IBS Subgroups by Bowel Habit Predominance
01/26/04 03:13 PM
Loc: Seattle, WA
IBS Subgroups by Bowel Habit Predominance
Lin Chang, MD
Although there are symptom-based Rome II diagnostic criteria for IBS and for the subgroups of IBS with diarrhea and IBS with constipation, the subgroup criteria are not evidence-based and were developed using expert opinion.
A study was performed to develop a symptom-based algorithm to classify patients with IBS into 3 subgroups: IBS with constipation, IBS with diarrhea, and IBS with alternating symptoms. Similar to the methodology used in the previously mentioned IBS study assessing burden of illness, clinical characteristics and gastrointestinal symptoms were gathered in an IBS patient population comprising members of the Intestinal Disease Foundation (n = 1340). Expert opinion was used to define symptom criteria for each subgroup. A hierarchical classification algorithm was developed based on the frequency of patients experiencing a combination of relevant gastrointestinal symptoms (diarrhea, constipation, and other Rome symptom criteria for IBS and functional constipation). The classification of patients with IBS by this algorithm was then compared with that determined by the Rome II criteria for subgroup classification. Of the 657 (49%) members who responded to the survey, 430 (65%) had IBS. The symptom-based algorithm classified 40% with IBS with diarrhea, 33% with IBS with constipation, and 12% with IBS alternating symptoms. Using the Rome II criteria, 31% had IBS with diarrhea, 10% had IBS with constipation, 41% had IBS with alternating symptoms, and 18% were unclassified.
The study authors concluded that the symptom-based algorithm was "more reflective" of the estimated prevalence of IBS subgroups in the general population. A few relevant points should be considered when interpreting these results: (1) the symptoms used in the algorithm consist of more constipation symptoms than diarrhea symptoms, and therefore may bias the classification towards IBS with constipation; (2) there are only symptom-based Rome II criteria for IBS with diarrhea and IBS with constipation, but not IBS with alternating symptoms; therefore, patients who do not meet criteria for IBS with diarrhea or IBS with constipation are in an intermediate group with no absolute criteria -- this may explain the significant number of unclassified IBS patients; and (3) the symptoms used to determine subgroups in the algorithm were based on expert opinion and were not evidence-based.
A study by Locke and colleagues specifically addressed the symptom profile in a community population that self-reported having alternating constipation and diarrhea. Four thousand twenty-nine randomly selected households were sent gastrointestinal symptom questionnaires and 2718 respondents were eligible for the analysis; 9.2%, 2.5%, and 7.6% of respondents reported their usual bowel pattern as constipation, diarrhea, or alternating diarrhea and constipation, respectively. The respondents were not required to meet diagnostic criteria for IBS (ie, presence of chronic or recurrent abdominal pain or discomfort associated with altered bowel habits).

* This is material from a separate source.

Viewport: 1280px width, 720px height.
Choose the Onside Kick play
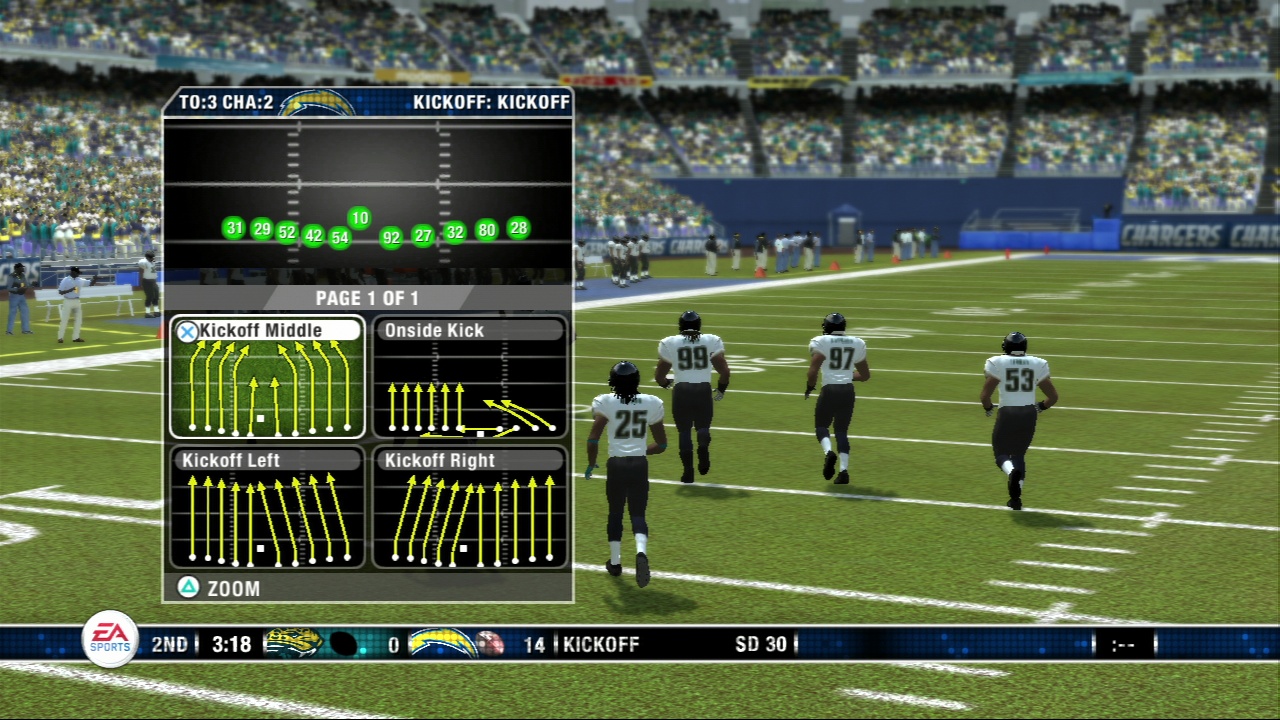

In general, self-report of bowel pattern approximated symptom criteria. Eighty-three percent of individuals with self-reported constipation met constipation symptom criteria; 67% of individuals self-reporting diarrhea met criteria for diarrhea. Among those individuals with alternating bowel habits (mean age 54 years, 63% women), 59% met symptom criteria for constipation, 35% met criteria for diarrhea, 20% met criteria for both, and 25% did not meet criteria for either. Predictive symptoms of alternators were incomplete evacuation and the presence of mucus.
Clearly, additional studies need to be performed to more accurately classify patients with IBS into bowel habit subgroups and characterize symptoms in patients with IBS with alternating symptoms (which is lacking in the literature). But first, it should be determined whether subclassifying IBS into these subgroups is even clinically relevant for patient care and research studies, given the fluctuation of IBS symptoms over time.